Exercise aim
With the pictures left out, set down the line containing "Expand the 软元件 tree node" and each line after it to the end of the material, exactly as written.

Data for review
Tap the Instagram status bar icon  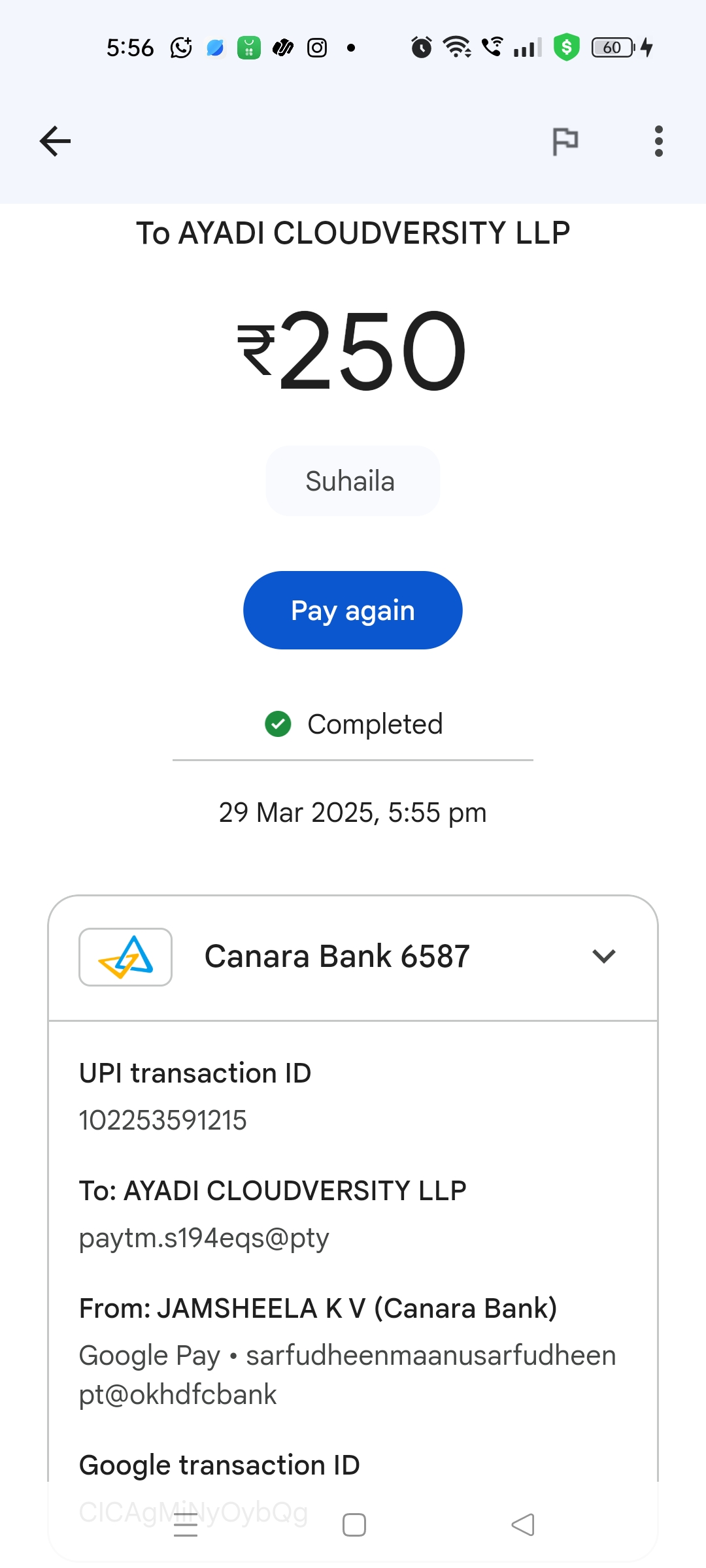click(317, 48)
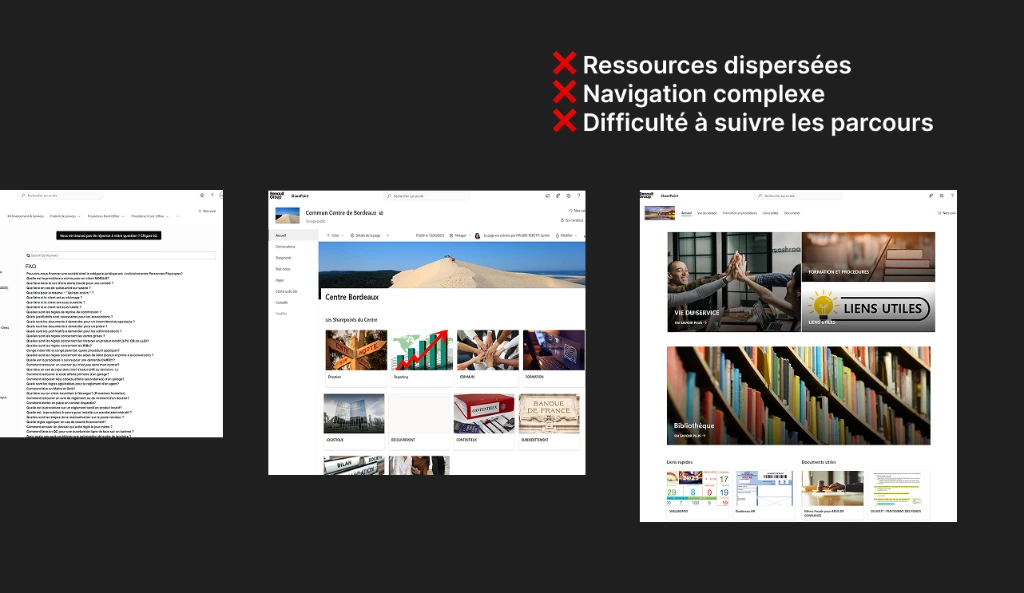The height and width of the screenshot is (593, 1024).
Task: Open settings gear in Bordeaux SharePoint header
Action: [568, 196]
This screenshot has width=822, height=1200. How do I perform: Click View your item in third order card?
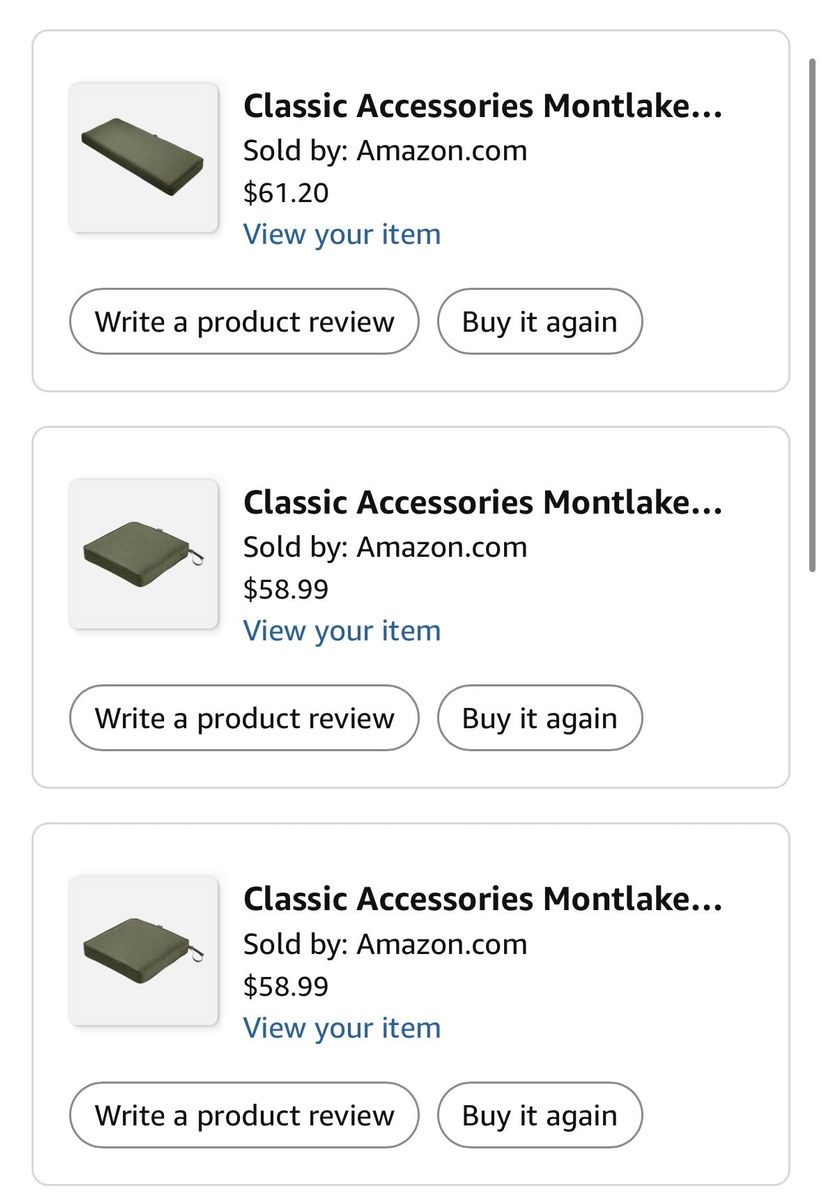[x=342, y=1028]
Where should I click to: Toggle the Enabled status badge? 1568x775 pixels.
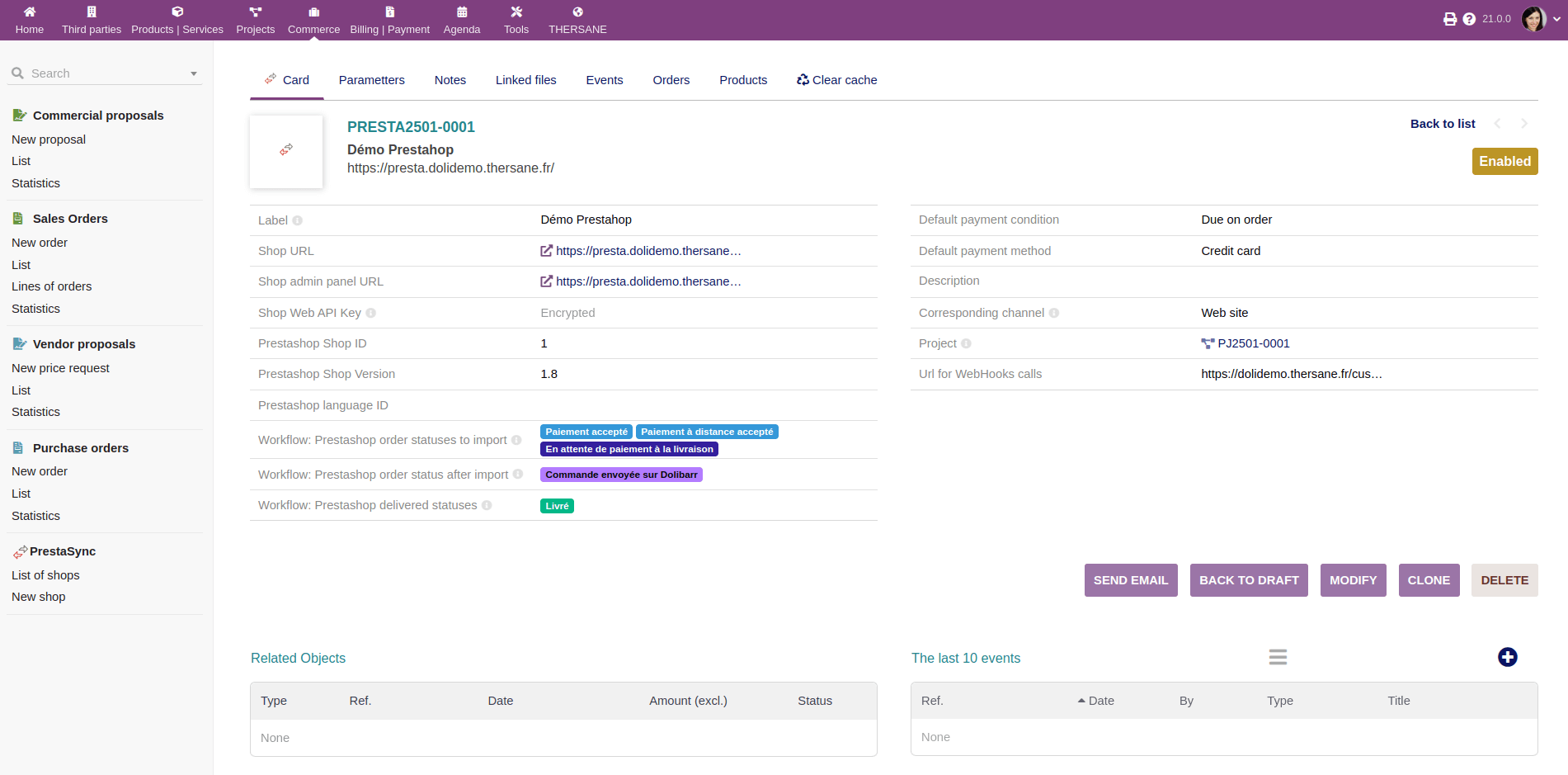tap(1504, 162)
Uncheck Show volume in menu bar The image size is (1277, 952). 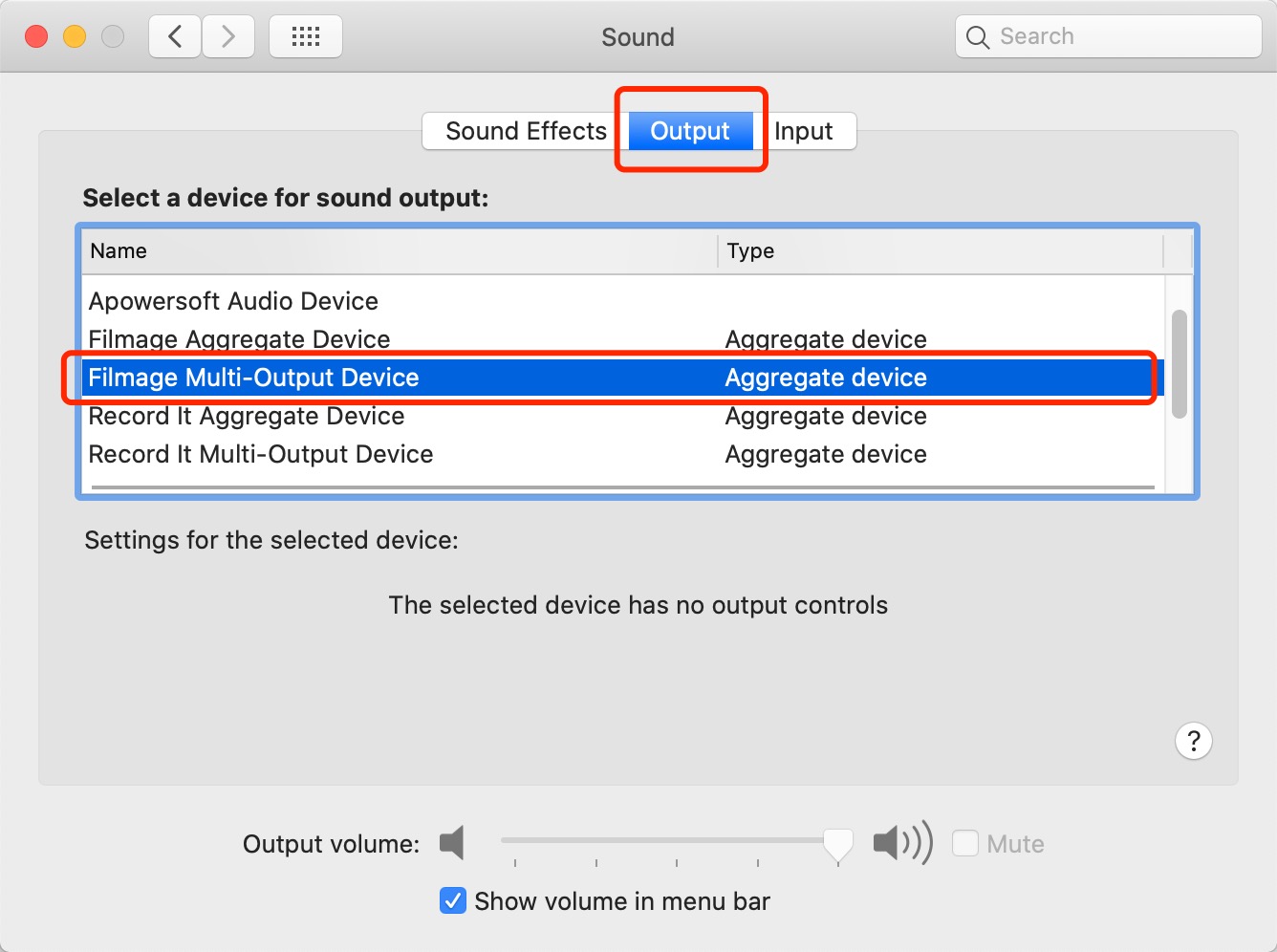click(x=453, y=900)
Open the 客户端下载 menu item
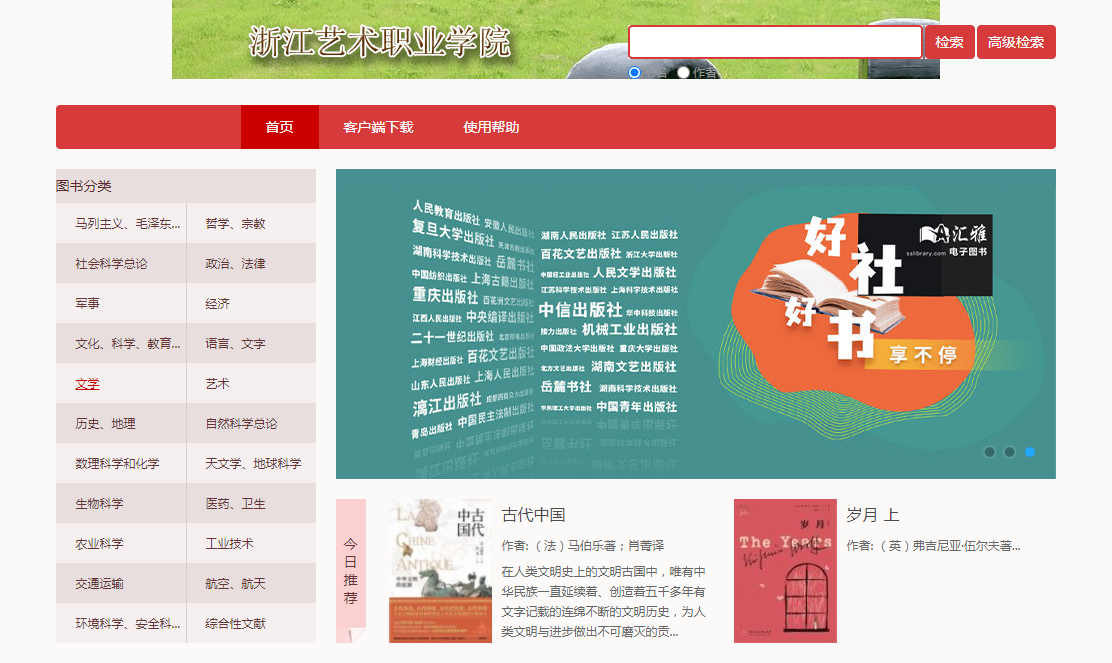The height and width of the screenshot is (663, 1112). pos(378,127)
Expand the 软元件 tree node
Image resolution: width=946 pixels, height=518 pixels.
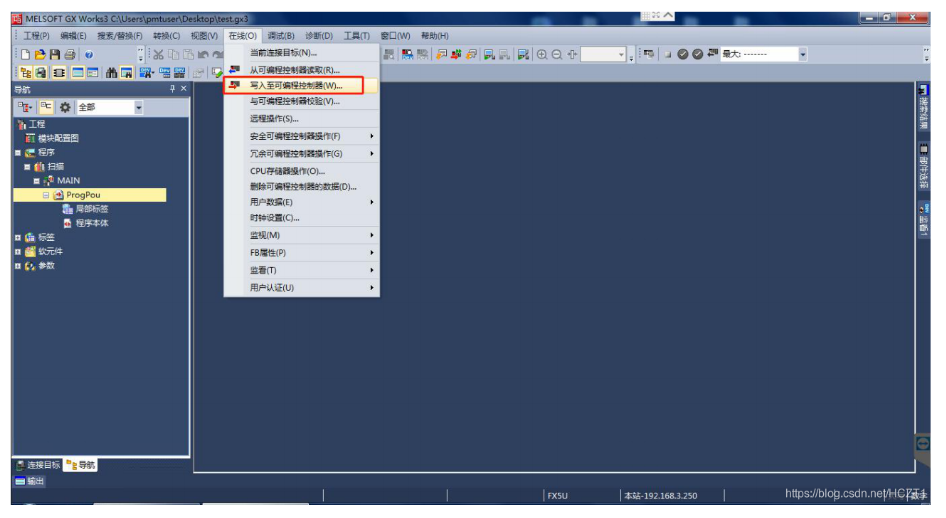pos(17,252)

Task result
Expand the 软元件 tree node
Image resolution: width=946 pixels, height=518 pixels.
pos(17,252)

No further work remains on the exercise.